Thirdly, Intke-Hernandez’ (2020) dissertation focused on what kind of language socialisation migrant mothers encounter in their everyday lives and interrelationships. The research materials were generated ethnographically in Helsinki’s metropolitan area in an open day care centre and in the mothers’ everyday settings during 2012–2018. The study also started by establishing the zone of identification, i.e., by getting to know the field and its actors and by locating her own position as part of it (Scollon and Scollon 2004: 9, 153–159). Achieving the position of a legitimate participant was challenging because some participants found it difficult to understand why the researcher was there and what the purpose of her work was. However, the fact that the researcher herself was a mother and her child was sometimes involved in activities made it easier to gain legitimate participation. This commonality helped bridge some of the power gaps, as it allowed the researcher to be seen not just as an outsider or authority figure, but as a peer sharing similar experiences. However, the researcher’s position also conferred certain privileges, such as access to resources and knowledge about the research process, which were not equally available to all participants. Intke-Hernandez participated in the group as a researcher, but also as one of the mothers and as a “fellow traveller”. Their life situations were similar in the sense that they shared the same type of joys and worries related to raising and caring for children. The shared experience of motherhood in the historical bodies of both the researcher and the participants helped the researcher gain confidence and become a member of the community. Shared motherhood mitigated the subject-researcher confrontation.

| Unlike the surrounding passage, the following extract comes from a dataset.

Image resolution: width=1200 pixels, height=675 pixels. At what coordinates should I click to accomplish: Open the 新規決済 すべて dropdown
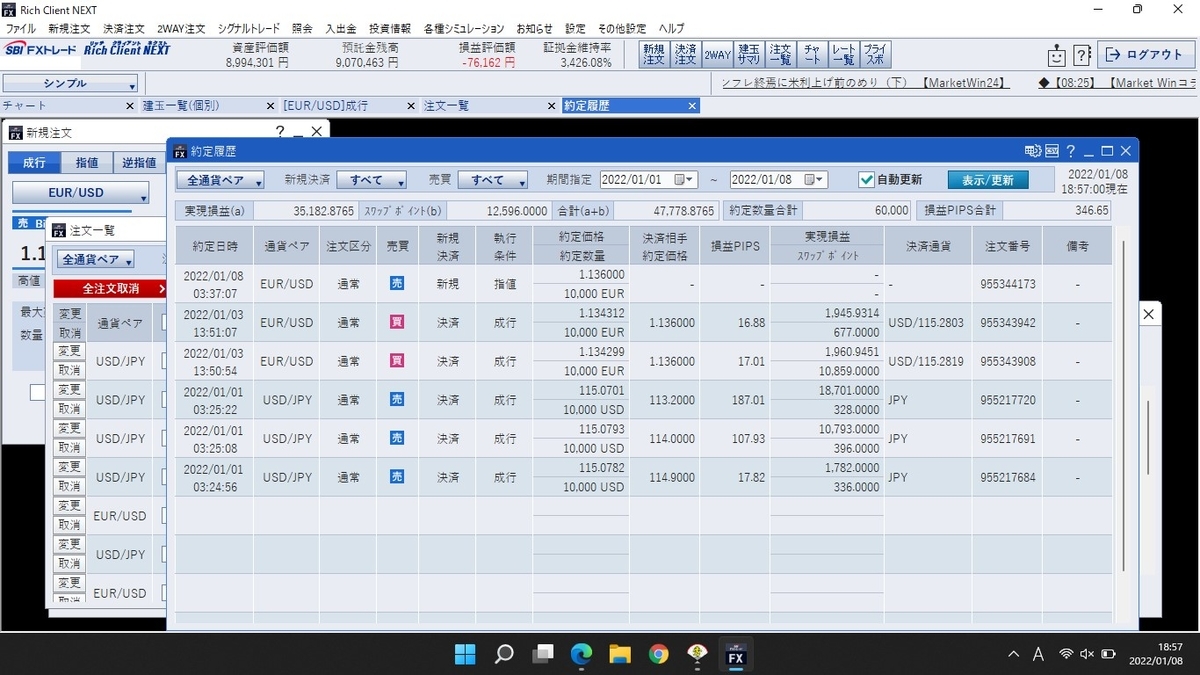(x=371, y=180)
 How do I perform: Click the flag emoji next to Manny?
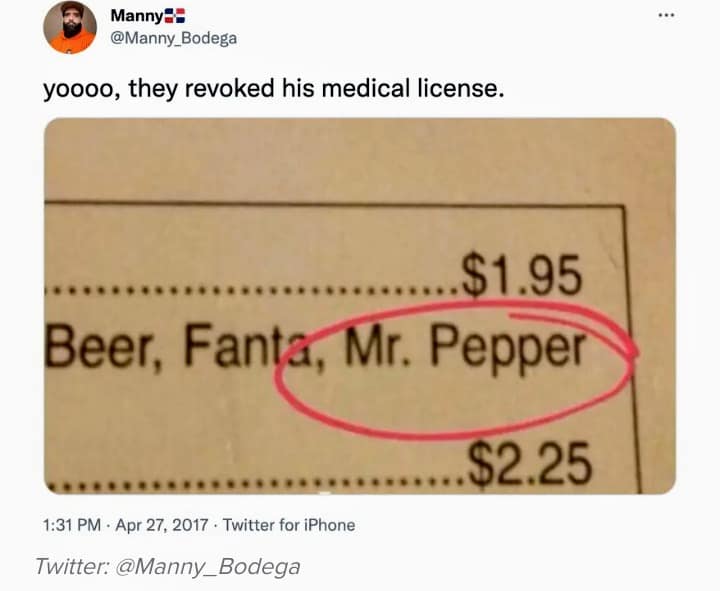174,16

While the three examples above illustrate how the researcher’s historical body impacted engaging participants in the research project, the next example of Vorobeva’s project illustrates how the researcher’s historical body might be part of the motivation for engaging in the research in the first place. Reflecting upon the link between one’s historical body and the reasons for undertaking a research project is important because the motives for conducting a study serve as a guide that takes us certain paths (Scollon and Scollon 2004: 147). These motives can be multiple, and they may stretch from private and affective (e.g., when significant others experience prejudice or discrimination) to more public-stemming (e.g., noticing flaws in the education policy).

Vorobeva’s project on family language policy in single-parent Russian-speaking families in Finland was initiated by personal and society-oriented motives (Vorobeva 2021, 2023). The project was initially inspired by motives that can be described as personal which were grounded in the researcher’s historical body, as she identified herself in a similar way (i.e., had a migration experience and was raising a bilingual child as a single parent). This inquiry was further fuelled by the realisation that the field of family multilingualism at that time was centred around nuclear families, and researchers had only started exploring language practices in families that did not conform to this label (see e.g., Fogle 2012; Poveda et al. 2014). This realisation consequently led to another motive which was aimed at a more socially oriented change, specifically at contributing to the emerging discourse on diverse families in family multilingualism research.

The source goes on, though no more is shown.